AKP iktidarının dümeninde olduğu ölüm ve sömürü düzeninin işçi, emekçi ve genç kadınlara hiçbir gelecek sunmadığı ortadadır. Ama düzenin sandıklarının kadınların temel sorunlarını çözme gücü bulunmadığı da temel bir gerçektir. İşçi, emekçi ve genç kadınların eşitlik, özgürlük ve gelecek talepleri seçim sandıklarını aşmaktadır. Hem 1 Mayıs alanına hem de seçim sürecine hakim olan parlamentarist bakış açısını aşarak, gerçek ve kalıcı çözüme gidecek yolu açacak güç ise sadece mücadeledir.
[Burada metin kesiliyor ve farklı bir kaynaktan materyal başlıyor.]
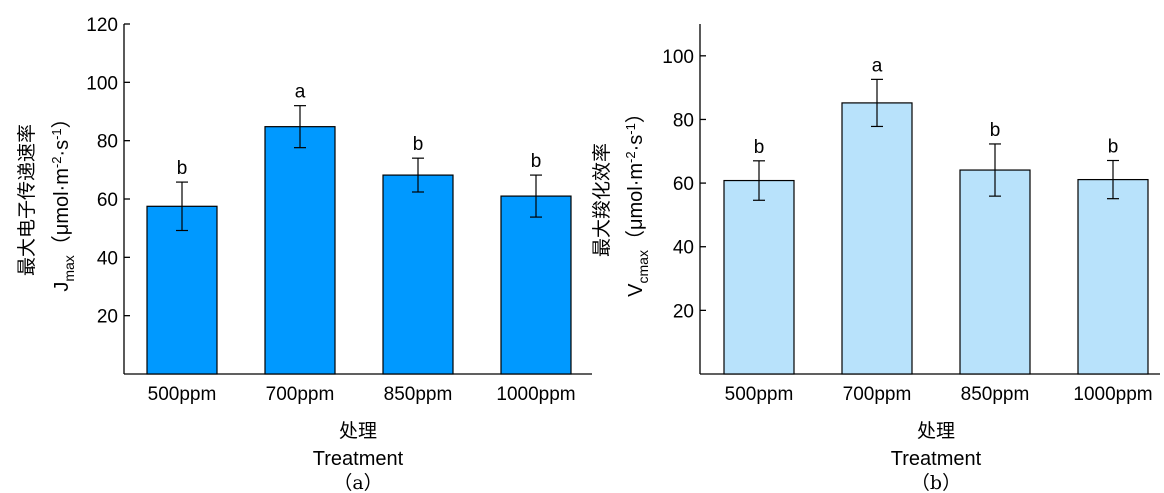 The width and height of the screenshot is (1164, 493). Describe the element at coordinates (643, 266) in the screenshot. I see `y-subscript-b: cmax` at that location.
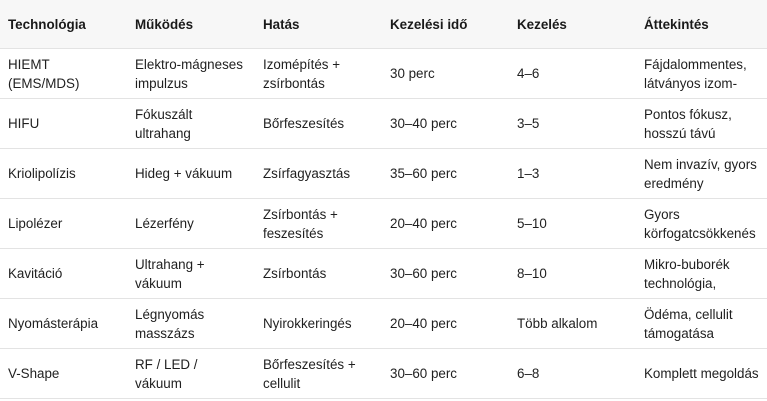 Image resolution: width=767 pixels, height=401 pixels. I want to click on header-sessions: Kezelés, so click(572, 24).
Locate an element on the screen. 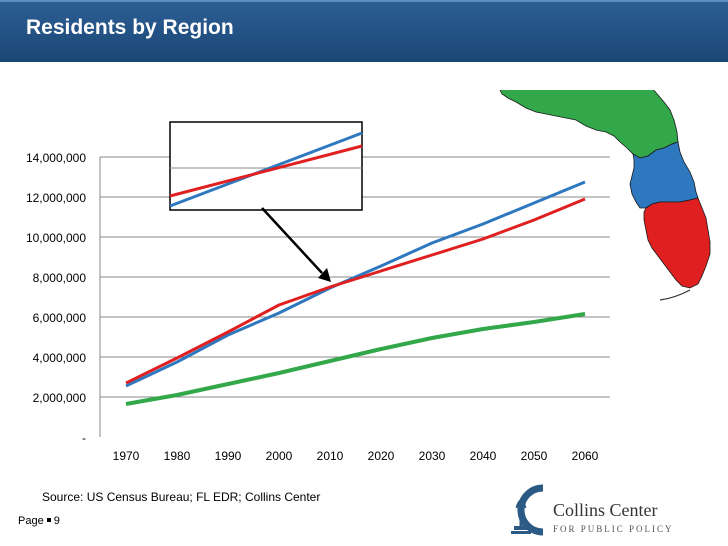 The height and width of the screenshot is (546, 728). logo-tagline: FOR PUBLIC POLICY is located at coordinates (614, 529).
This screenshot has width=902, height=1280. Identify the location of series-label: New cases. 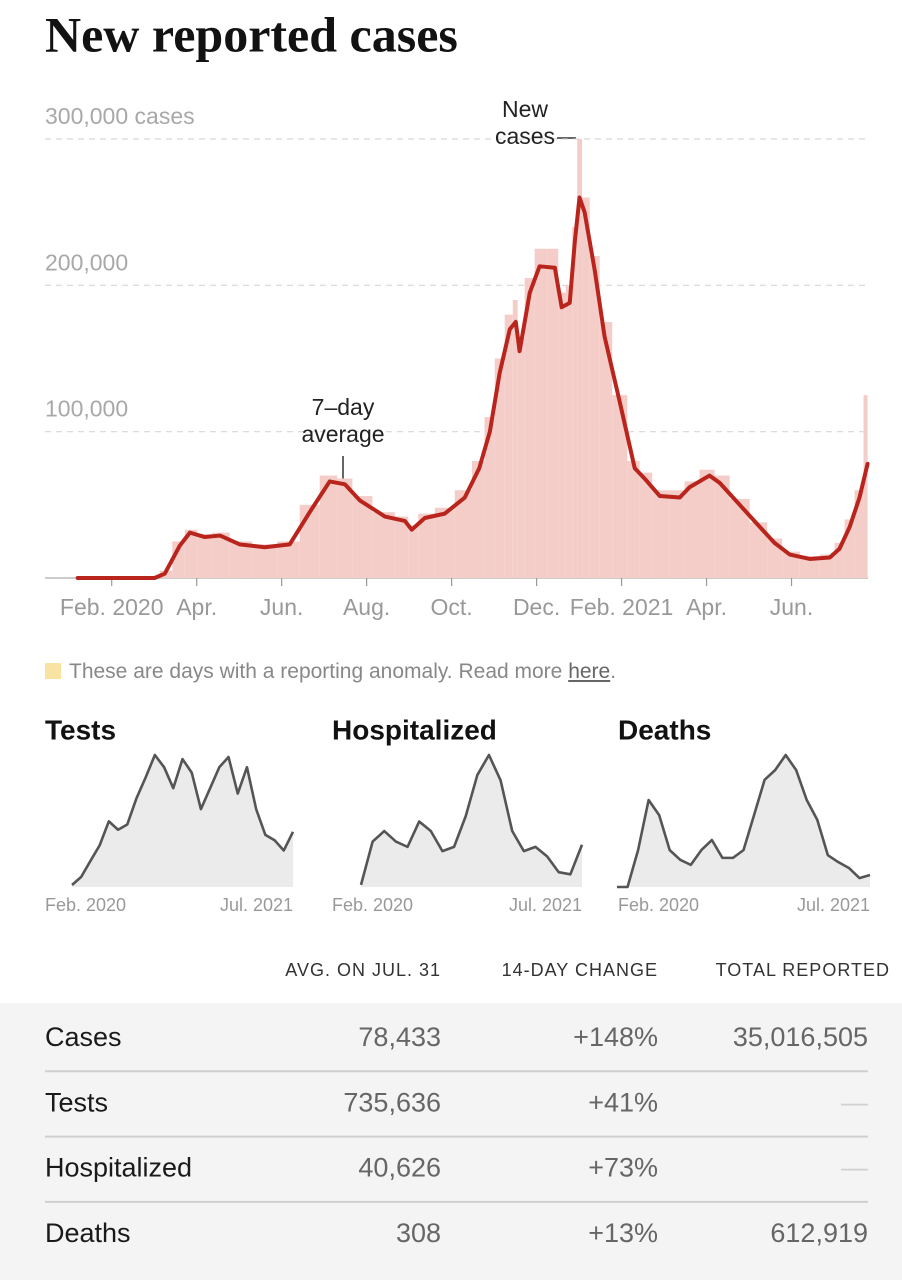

Kadınlar işçi sınıfının bir parçası olarak sınıf kavgasında en önde yer almalı, tüm güçleriyle devrimci bir sınıf hareketinin gelişmesi için mücadele etmelidirler. İşçi ve emekçi kadınların yaşamın tüm alanlarında karşı karşıya kaldıkları sorunlara, baskı ve ayrımcılığa karşı talepleri tüm işçi sınıfının talepleri olarak değerlendirilmeli, ortak bir mücadele hattı oluşturulabilmelidir. Bu bakış açısıyla hem sermaye düzeninden hem de onların maşaları haline gelen sendika bürokratlarından hesap sorulmalıdır. 1 Mayıs’ın tarihsel ve sınıfsal özünü görmezden gelenlerden, içini boşaltanlardan ancak böyle kurtulabiliriz. 1 Mayıslar’ı işçi ve emekçi kadınların meşru ve militan mücadelesinin, taleplerinin ve gerçek çözüm yolunun yansıdığı alanlara ancak böyle dönüştürülebiliriz.